▸ **BRIEF A**
List every forum username that appears in the opera discussion below.

━━━ PAGE EXTRACT

Personally I feel that Morris' lackluster acting skills were a reason why the 1989 Met Ring feels unsuccessful to me. I'm a big fan of the '76 Boulez/Chereau Ring in part because the acting is excellent.

I'm not as familiar with the last 20 years, but from the DVDs I've seen from the '70s and '80s, it's no contest: I feel that the Bayreuth performances are consistently better than the Met performances, from the singing to the acting to the orchestra to the stage direction, etc. It just feels like a much more complete experience. However, in light of your experience, perhaps things have gone downhill since then.


----------



## Zabirilog (Mar 10, 2013)

Bayreuth, if they just could get proper singers there.


----------



## suteetat (Feb 25, 2013)

Glissando said:


> Personally I feel that Morris' lackluster acting skills were a reason why the 1989 Met Ring feels unsuccessful to me. I'm a big fan of the '76 Boulez/Chereau Ring in part because the acting is excellent.
> 
> I'm not as familiar with the last 20 years, but from the DVDs I've seen from the '70s and '80s, it's no contest: I feel that the Bayreuth performances are consistently better than the Met performances, from the singing to the acting to the orchestra to the stage direction, etc. It just feels like a much more complete experience. However, in light of your experience, perhaps things have gone downhill since then.


Totally agree with you there. Bayreuth recording from the 50's-60's seemed to have the top Wagner singers, if not the best possible, still a very starry top class singers. The line up now aday is just less impressive although there are still some very good singers who sing there regularly. I like Boulez's cycle mainly for Boulez although the singers weren't all that impressive in general.
Some people may prefer Tomlinson over Morris but his Wotan, especially in Haitink set and when I saw him in Chicago was really impressive. Barenboim's Ring cycle again was great mainly because of Barenboim. Anne Evans had a great idea and sang Brunnhilde well but her basic voice was not really a true Brunnhilde. Nadine Secunde was just so so as Sieglinde. Paul Elming was ok. Siegfried Jerusalem at the time was probably the best Siegfriend available but really, I think he is a much better Siegmund and Loge.

━━━━━━
━━━ THE INPUT

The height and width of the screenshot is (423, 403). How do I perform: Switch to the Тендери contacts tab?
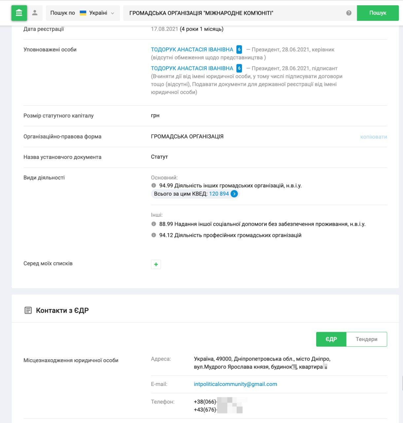[366, 339]
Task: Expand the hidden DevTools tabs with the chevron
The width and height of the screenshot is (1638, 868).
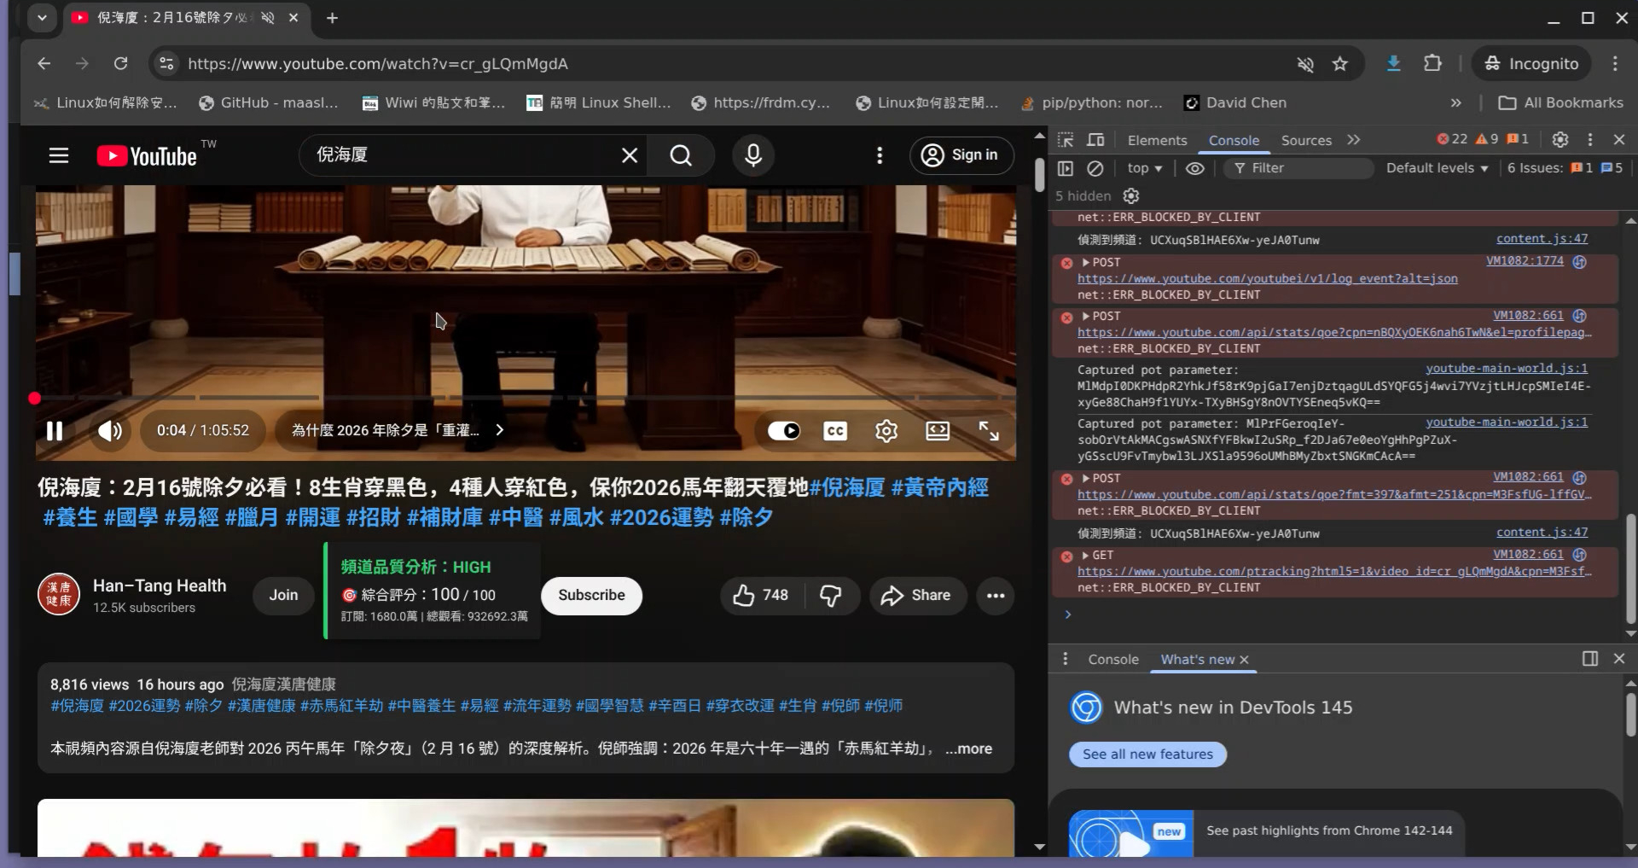Action: [x=1354, y=140]
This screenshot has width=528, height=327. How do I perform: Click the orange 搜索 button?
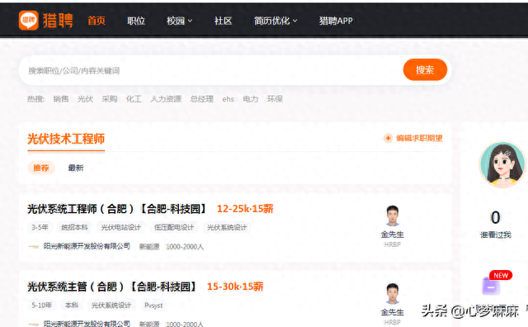coord(425,70)
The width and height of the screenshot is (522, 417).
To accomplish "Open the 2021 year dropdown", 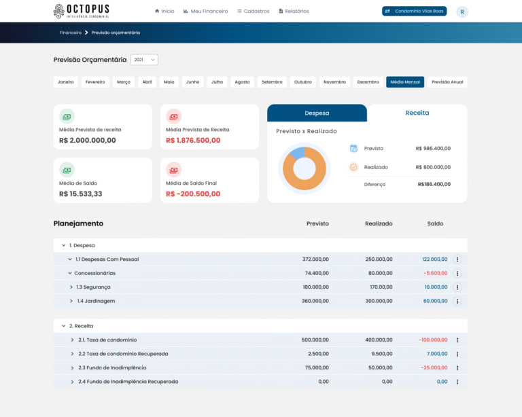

━━━━━━

▸ **BRIEF B**
Echo every line of the records above, the ones after the opera discussion, with no changes. Leave out the pictures.

▸ **FINAL ANSWER A**
Zabirilog, suteetat, Glissando

▸ **FINAL ANSWER B**
The height and width of the screenshot is (423, 403). How do I perform: Switch to the Тендери contacts tab?
[366, 339]
Task: Expand the hidden DevTools tabs with the chevron
The width and height of the screenshot is (1638, 868).
Action: [x=1354, y=140]
This screenshot has width=528, height=327. How do I perform: Click the orange 搜索 button?
coord(425,70)
The width and height of the screenshot is (522, 417).
To accomplish "Open the 2021 year dropdown", 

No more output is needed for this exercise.